Paul Andersen, President and CEO, Port Tampa Bay
Author picture

Paul Andersen, President and CEO, Port Tampa Bay

While 2024 will undoubtedly present challenges for carriers and beneficial cargo owners (BCOs) in certain trades, those companies that participate in expanding markets via emerging gateways stand well positioned for any uncertainty that lies ahead. 

The importance of supply chain resiliency was an important lesson learned from the pandemic, shining a spotlight on new, more efficient routes to serve customers, versus the traditional gateways. 

Finding new ways to improve efficiency and reduce costs is critical in today’s market. BCOs are demanding that their cargo be delivered via ports that are closest to large and fast-growing markets, as opposed to more circuitous routes. The ability to make multiple round-trip deliveries per day from port to distribution center means not only substantial savings in drayage costs, but also a greener, more sustainable supply chain solution. 

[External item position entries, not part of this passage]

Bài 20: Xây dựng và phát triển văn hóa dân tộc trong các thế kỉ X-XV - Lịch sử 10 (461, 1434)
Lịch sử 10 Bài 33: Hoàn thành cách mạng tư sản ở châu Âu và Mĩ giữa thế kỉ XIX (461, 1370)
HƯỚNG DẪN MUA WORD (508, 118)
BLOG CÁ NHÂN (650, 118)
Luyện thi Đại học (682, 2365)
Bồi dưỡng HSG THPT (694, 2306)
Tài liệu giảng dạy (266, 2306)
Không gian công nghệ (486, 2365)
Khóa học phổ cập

Ports that have ample land available for continued growth and those that are making strategic investments to add capacity are in excellent shape to meet any challenges. Port Tampa Bay is in that position. At the center of the fastest-growing region in the fastest-growing state in the country, we are aggressively adding more acreage, more cranes and more berths to ensure we continue to stay ahead of the curve. With a population of over 22 million residents, Florida is the nation’s third-largest state with over 1,000 people moving here every day. Florida is the world’s 15th largest economy and is a preeminent global tourist destination, welcoming over 140 million visitors per year, further driving demand for containerized cargo. The Tampa Bay/I-4 Corridor — Florida’s Distribution Hub — fills that appetite, as it is home to the largest concentration of distribution centers in the state, with Port Tampa Bay positioned as the closest port to serve this market.